I’ve seen a lot of posts by other asexual people about how they grew up thinking there was something horribly wrong with them, that they had some weird condition that no one else had ever experienced, and then one day they found out about asexuality and breathed a huge sigh of relief. And that’s definitely a story worth telling, but I want to make a post about the opposite experience–that is, assuming you’re “normal” and then having your world knocked off its orbit by the revelation that you’re lowkey probably on the ace spectrum.
See, I love the idea of romance. It was always my favorite part of every book and movie when I was a kid. I daydreamed constantly, and I liked looking at boys, but the desire ended there. When I got older, I thought I wanted sex, because it seemed like the natural extension of the things I liked to daydream about, but I spent very little time actually having sexual thoughts or desires. I “wanted” sex in a vague, distant, hyper-idealized kind of way, and I always just sort of assumed that everyone else felt the same way I did. And for a long time, that idea went unchallenged. When I was in high school, sex was still sort of a taboo, whisper-and-giggle subject for most of my peers, and since no one ever told me exactly what sexual desire was supposed to feel like, I assumed we were feeling the same thing.

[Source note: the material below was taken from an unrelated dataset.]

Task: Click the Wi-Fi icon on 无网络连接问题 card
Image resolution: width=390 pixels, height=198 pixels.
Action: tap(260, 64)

But then, when I got to college, all the social barriers against sex were gone. I was surrounded by horny 18-year-olds who had been dropped in the middle of a huge campus where no one cared what they did, where they could do whatever they wanted, and they wanted to fuck. For the first time, I was surrounded by people who were being very straightforward about their sexual desires. I learned that for them, sexual desire was a direct, immediate, physical thing, rather than a vague idea that they thought about sometimes but never felt the need to act on. That was when I first began to suspect that I wasn’t feeling the same things everyone else was feeling. And then, as I started to interrogate that idea further, I realized that I’d never really wanted sex that badly at all–I just thought that sex was necessary to obtain the things I did want (namely, closeness, validation, and acceptance from men).
Realizing that I was on the ace spectrum was not a happy revelation. As dramatic as it sounds, I kind of felt like my life was a lie. I spent my whole life thinking I was “normal,” only to found out I was actually part of a group that comprises about 1% of the global population. My feelings, which I had assumed were universal, were actually borderline incomprehensible to a decent chunk of people--to the point where I have to write a novel-length tumblr post to adequately explain my point of view. It felt like having a rug pulled out from under me.
I’m not really sure where I’m going with this. Finding out that I’m a-spec was a fairly recent development, and I’m still kind of deciding how I feel about it. But if anyone else reads this and relates to it, I hope it made you feel a little better.
Much love, and happy (belated) ace day.